### Short problem
Can you give the lines of the entries below, from the first line through the line containing "pyautogui.click(x=249, y=574)" inclusive, as a numbered list with blank lines left out?

Entries for locating described items:
● ● ● ●
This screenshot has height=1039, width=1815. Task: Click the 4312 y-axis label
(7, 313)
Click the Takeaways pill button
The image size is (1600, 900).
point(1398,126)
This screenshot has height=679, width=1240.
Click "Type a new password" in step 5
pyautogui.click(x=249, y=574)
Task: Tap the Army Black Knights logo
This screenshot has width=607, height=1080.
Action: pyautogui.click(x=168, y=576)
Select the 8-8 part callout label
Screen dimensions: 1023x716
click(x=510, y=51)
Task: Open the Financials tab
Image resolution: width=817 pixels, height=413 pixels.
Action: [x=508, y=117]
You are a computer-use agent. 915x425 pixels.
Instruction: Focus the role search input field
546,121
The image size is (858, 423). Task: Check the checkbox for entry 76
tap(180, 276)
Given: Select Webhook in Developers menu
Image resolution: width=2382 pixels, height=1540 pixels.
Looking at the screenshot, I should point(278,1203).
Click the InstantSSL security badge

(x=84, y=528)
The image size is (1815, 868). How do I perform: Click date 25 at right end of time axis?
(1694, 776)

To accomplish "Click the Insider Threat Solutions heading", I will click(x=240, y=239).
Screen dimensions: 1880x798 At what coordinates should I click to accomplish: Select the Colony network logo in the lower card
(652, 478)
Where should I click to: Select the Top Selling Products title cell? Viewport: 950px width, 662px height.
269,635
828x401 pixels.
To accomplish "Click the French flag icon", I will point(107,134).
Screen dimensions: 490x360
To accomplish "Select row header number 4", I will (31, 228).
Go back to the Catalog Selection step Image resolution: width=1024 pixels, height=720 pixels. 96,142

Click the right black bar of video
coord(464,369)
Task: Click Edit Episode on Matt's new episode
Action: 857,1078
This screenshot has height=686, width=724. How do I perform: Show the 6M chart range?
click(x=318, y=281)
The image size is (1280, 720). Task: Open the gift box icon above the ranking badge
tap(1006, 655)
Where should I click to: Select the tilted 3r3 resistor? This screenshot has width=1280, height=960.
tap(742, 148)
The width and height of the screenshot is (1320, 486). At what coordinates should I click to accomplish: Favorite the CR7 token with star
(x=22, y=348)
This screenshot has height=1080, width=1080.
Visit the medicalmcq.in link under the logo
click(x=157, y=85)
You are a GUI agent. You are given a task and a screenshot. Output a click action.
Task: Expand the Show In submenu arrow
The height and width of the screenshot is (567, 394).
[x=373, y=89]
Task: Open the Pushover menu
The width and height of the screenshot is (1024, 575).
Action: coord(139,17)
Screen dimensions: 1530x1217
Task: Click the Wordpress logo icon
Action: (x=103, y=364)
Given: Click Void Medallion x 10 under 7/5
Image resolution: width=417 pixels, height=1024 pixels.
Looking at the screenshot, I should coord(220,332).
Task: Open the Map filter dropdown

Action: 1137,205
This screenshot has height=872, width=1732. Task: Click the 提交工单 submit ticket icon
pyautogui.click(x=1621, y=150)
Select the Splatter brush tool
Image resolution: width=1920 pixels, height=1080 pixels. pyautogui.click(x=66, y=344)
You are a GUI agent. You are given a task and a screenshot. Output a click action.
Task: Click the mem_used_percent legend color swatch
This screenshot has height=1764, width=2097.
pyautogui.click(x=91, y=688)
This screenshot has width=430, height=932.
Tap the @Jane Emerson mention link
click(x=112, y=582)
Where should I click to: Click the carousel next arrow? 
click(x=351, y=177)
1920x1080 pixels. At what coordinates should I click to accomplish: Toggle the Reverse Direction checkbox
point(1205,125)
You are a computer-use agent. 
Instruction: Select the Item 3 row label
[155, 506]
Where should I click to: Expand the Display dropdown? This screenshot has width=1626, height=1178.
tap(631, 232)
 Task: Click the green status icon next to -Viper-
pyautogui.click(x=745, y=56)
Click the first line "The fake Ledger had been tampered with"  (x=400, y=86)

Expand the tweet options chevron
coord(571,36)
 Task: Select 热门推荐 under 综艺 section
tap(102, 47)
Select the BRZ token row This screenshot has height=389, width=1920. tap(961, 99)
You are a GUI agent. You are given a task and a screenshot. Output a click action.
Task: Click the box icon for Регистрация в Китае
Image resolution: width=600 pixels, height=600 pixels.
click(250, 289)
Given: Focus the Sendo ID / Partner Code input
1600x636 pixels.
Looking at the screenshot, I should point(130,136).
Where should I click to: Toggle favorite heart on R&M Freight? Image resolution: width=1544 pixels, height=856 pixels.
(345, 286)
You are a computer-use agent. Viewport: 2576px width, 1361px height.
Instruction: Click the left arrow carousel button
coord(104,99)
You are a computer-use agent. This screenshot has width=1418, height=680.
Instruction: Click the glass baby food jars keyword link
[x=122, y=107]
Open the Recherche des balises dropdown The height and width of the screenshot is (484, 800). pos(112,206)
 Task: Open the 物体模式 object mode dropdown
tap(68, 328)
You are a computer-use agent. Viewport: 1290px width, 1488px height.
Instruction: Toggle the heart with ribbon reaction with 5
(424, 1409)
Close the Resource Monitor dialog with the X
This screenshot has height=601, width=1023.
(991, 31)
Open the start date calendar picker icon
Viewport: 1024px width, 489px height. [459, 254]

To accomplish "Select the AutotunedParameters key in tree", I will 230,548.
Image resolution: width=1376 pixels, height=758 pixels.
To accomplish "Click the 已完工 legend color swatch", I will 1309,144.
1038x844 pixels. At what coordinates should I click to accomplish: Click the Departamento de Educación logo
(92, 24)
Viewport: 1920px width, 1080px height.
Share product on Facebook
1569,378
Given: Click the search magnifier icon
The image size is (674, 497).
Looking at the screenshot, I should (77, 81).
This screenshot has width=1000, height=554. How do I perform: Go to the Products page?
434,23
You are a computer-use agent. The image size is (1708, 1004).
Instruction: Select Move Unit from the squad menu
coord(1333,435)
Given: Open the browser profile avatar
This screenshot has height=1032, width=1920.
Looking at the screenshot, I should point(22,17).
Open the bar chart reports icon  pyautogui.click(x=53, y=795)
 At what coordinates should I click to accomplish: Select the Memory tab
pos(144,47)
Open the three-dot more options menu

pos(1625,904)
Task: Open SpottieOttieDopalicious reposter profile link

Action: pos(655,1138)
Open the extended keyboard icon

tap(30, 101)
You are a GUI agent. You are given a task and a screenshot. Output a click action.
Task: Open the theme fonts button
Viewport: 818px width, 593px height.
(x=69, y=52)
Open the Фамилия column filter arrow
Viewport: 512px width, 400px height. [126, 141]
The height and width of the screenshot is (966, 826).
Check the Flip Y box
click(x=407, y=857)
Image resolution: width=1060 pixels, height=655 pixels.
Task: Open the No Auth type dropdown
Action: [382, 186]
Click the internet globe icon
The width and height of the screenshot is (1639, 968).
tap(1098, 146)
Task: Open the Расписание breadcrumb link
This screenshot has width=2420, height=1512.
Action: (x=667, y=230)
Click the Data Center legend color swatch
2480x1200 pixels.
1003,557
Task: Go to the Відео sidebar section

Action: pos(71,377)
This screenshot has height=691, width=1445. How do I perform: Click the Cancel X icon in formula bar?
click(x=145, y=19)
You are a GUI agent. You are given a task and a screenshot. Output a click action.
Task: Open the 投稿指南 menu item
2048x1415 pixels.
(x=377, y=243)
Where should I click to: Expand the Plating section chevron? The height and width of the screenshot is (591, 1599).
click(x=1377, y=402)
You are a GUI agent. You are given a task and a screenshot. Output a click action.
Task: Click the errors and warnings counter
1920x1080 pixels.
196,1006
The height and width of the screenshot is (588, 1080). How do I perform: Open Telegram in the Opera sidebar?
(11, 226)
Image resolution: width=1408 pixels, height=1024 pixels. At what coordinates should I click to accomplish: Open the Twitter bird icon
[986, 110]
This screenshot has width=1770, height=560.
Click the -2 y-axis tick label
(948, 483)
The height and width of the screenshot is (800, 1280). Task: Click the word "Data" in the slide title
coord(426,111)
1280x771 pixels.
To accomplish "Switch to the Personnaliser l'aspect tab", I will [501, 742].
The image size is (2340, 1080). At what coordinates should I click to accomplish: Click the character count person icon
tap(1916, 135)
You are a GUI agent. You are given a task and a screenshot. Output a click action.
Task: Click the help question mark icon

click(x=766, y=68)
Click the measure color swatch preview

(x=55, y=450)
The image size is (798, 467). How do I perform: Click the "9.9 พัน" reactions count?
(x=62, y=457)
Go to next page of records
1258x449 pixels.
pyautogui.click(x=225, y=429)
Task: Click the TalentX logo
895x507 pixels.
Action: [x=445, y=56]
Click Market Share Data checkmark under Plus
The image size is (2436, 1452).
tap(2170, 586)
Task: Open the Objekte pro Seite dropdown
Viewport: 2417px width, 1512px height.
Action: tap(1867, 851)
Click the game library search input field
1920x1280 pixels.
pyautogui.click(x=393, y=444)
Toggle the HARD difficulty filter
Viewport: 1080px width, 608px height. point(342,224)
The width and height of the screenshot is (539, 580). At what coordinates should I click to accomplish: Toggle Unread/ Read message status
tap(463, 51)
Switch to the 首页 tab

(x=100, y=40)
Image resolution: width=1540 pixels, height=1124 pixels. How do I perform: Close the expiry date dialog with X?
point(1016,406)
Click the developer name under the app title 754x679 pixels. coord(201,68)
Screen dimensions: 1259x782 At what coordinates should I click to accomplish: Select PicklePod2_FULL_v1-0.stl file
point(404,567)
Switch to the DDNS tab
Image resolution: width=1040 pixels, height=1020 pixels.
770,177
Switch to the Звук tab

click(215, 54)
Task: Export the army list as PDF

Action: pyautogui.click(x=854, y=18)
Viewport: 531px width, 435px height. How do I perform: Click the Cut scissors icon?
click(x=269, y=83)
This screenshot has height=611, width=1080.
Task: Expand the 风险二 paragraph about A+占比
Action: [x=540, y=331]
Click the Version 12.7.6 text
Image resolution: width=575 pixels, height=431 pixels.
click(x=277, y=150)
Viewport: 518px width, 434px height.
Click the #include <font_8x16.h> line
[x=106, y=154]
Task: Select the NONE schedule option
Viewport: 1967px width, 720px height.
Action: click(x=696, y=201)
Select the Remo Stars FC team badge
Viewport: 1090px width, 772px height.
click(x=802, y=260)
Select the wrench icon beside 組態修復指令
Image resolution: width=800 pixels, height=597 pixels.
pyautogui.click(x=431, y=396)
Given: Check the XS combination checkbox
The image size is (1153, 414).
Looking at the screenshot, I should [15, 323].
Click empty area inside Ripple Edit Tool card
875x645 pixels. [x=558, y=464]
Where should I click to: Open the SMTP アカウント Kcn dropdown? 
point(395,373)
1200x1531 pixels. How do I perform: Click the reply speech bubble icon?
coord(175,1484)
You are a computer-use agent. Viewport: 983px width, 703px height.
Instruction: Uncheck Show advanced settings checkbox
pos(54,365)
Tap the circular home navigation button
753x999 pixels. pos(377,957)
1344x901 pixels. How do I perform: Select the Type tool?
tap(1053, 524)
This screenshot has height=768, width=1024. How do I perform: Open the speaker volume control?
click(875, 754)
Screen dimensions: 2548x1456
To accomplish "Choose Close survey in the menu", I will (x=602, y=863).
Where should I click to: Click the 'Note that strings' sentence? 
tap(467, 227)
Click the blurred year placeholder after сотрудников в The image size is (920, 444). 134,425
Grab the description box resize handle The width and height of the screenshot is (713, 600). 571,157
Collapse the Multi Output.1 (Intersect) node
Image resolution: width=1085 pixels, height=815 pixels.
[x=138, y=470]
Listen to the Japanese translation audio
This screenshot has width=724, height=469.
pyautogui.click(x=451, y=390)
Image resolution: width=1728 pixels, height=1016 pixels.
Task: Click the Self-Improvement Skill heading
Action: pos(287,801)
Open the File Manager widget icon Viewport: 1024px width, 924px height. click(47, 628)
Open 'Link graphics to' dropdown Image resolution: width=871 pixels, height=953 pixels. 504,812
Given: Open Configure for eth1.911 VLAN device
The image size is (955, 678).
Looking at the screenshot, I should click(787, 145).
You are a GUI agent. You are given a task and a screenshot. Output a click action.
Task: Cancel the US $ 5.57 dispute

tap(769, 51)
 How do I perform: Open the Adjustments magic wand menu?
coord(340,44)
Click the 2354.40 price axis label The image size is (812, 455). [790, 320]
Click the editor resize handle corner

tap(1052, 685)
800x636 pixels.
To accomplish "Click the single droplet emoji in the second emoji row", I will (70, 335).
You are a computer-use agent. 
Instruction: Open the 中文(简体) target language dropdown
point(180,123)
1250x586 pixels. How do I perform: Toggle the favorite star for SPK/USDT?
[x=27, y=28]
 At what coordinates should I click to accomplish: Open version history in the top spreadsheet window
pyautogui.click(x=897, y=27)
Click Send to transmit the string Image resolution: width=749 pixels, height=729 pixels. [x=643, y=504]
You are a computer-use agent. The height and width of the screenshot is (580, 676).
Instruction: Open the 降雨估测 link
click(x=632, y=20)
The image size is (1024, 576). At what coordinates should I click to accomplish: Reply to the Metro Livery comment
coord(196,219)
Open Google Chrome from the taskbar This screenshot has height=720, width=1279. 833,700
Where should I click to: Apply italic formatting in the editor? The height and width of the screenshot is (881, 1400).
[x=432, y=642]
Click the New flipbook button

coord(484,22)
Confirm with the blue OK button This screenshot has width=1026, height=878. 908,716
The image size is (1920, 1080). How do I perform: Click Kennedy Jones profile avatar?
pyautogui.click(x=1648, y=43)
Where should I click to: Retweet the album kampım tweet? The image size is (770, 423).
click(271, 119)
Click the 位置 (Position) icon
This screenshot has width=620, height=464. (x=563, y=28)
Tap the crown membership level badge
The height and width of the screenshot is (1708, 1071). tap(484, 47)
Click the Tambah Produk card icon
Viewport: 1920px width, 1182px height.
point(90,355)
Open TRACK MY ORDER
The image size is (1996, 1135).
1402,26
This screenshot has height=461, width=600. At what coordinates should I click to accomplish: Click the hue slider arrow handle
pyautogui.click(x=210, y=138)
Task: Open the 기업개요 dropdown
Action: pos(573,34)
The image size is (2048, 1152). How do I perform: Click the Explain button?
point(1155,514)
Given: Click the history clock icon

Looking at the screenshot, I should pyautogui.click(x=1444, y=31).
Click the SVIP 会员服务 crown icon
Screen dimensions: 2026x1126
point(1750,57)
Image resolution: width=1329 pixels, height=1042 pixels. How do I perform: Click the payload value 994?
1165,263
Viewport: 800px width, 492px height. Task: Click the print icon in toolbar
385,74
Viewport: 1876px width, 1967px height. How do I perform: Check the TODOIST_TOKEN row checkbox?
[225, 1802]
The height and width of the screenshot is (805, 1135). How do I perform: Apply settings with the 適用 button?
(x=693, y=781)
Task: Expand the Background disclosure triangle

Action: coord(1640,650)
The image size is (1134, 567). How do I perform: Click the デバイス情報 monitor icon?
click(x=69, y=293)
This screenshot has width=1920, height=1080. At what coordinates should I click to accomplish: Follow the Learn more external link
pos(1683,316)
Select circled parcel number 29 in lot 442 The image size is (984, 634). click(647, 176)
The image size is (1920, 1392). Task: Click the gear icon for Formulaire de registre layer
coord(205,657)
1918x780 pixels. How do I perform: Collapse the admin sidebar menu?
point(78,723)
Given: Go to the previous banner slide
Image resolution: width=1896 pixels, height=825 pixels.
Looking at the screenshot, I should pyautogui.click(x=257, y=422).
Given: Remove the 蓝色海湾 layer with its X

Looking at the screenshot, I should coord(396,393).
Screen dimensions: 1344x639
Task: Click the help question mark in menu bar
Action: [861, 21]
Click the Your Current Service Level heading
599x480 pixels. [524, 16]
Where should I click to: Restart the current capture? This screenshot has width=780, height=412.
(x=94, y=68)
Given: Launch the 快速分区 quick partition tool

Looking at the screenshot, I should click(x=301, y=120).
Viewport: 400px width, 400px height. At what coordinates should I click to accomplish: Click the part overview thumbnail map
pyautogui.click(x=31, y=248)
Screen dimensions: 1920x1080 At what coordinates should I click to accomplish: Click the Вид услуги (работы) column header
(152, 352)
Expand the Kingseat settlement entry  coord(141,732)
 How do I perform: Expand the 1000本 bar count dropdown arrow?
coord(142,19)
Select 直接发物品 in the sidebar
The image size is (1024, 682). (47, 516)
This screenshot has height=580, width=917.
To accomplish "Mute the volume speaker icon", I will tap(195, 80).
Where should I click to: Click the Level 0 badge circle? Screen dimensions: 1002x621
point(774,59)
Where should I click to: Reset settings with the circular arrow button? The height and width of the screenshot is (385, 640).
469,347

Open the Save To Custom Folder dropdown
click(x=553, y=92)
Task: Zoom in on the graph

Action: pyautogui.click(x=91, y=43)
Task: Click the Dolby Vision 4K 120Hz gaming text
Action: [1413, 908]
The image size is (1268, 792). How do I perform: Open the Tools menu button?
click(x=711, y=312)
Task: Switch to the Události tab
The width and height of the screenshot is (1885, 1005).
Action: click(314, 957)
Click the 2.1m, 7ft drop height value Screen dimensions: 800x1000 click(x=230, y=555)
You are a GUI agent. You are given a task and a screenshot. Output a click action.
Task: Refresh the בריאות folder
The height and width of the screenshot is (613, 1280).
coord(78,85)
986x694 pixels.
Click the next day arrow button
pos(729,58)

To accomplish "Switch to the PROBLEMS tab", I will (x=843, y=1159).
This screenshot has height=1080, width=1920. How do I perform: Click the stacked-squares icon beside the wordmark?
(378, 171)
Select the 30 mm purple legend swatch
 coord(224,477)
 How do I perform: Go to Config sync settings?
● ● ● ●
### Exercise result
1. This screenshot has height=1039, width=1815. Task: Click the 4312 y-axis label
2. (7, 313)
3. Click the Takeaways pill button
4. The image size is (1600, 900).
5. point(1398,126)
6. This screenshot has height=679, width=1240.
7. Click "Type a new password" in step 5
8. pyautogui.click(x=249, y=574)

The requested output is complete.